The U.S. Air Force also may benefit from the research results because the experiment used an injector similar to those employed in advanced, high-performance rockets that use kerosene fuel. These rockets require less time to prepare for launch than conventional rockets, meaning they could be quickly sent on military missions. Unlike the space shuttle engines, which require a foam-insulated tank for the cryogenically cooled liquid hydrogen propellant, the "oxidiser-rich stage-combustion cycle" engines on which the experiment is based use a kerosene fuel that can be stored at room temperature. Using kerosene would enable engineers to create sleeker, more compact and lighter rockets that pack the same power as liquid hydrogen rockets.

"Liquid kerosene is about 100 times more dense than hydrogen, so you use much smaller tanks. With kerosene, the diameter of the rocket is smaller, causing the weight and aerodynamic drag to go down, so it makes a really nice fuel for lifting rockets off the ground. Furthermore, ground operations are greatly simplified because kerosene is much easier to handle than liquid hydrogen" - William Anderson.

The work is based at the High Pressure Laboratory, one of six facilities at Purdue's Maurice J. Zucrow Laboratories. The lab is operated jointly by the School of Aeronautics and Astronautics and the School of Mechanical Engineering. Researchers are using the facility for work sponsored by NASA, the Air Force, U.S. Army, other federal agencies and aerospace companies.
The rocket-testing facility within the High Pressure Lab, built in 1965, was upgraded in 2001 and became fully operational in 2003.

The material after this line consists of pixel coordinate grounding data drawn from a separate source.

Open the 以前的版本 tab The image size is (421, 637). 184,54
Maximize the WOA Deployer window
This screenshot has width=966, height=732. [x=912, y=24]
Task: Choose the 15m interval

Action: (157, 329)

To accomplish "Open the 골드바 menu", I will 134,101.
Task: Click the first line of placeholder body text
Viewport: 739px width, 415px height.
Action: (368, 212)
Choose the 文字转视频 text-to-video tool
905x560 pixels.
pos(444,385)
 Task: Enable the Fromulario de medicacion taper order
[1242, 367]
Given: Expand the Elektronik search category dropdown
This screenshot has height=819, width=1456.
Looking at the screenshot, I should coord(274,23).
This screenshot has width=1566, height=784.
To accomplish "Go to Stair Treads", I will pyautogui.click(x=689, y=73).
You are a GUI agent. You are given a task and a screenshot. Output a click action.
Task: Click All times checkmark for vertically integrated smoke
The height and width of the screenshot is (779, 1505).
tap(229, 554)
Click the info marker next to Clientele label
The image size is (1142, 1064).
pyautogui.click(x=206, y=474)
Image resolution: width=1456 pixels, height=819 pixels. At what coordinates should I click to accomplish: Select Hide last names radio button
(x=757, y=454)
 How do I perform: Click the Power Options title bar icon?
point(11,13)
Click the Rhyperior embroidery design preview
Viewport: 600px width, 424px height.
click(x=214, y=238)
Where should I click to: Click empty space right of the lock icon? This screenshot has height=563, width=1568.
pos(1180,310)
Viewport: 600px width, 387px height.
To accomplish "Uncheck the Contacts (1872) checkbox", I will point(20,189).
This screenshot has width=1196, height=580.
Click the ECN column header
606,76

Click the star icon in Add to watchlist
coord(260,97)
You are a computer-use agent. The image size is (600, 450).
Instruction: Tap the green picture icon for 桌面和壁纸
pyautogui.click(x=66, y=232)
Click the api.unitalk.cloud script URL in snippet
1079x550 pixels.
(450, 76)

The Zucrow labs are named after Maurice J. Zucrow, a Purdue mechanical engineering alumnus who, in 1928, earned the first doctoral degree in an engineering field granted by Purdue. His research in rocket propulsion inspired the construction of the first facility at Zucrow Labs in 1948. Since then, the Zucrow labs have evolved into a complex of six facilities on a 24-acre site west of campus where engineers perform a wide range of propulsion-related research in rockets, jet engines and other internal combustion engines.
The research is funded through NASA's Constellation University Institute Program, which supports rocket research at universities around the nation.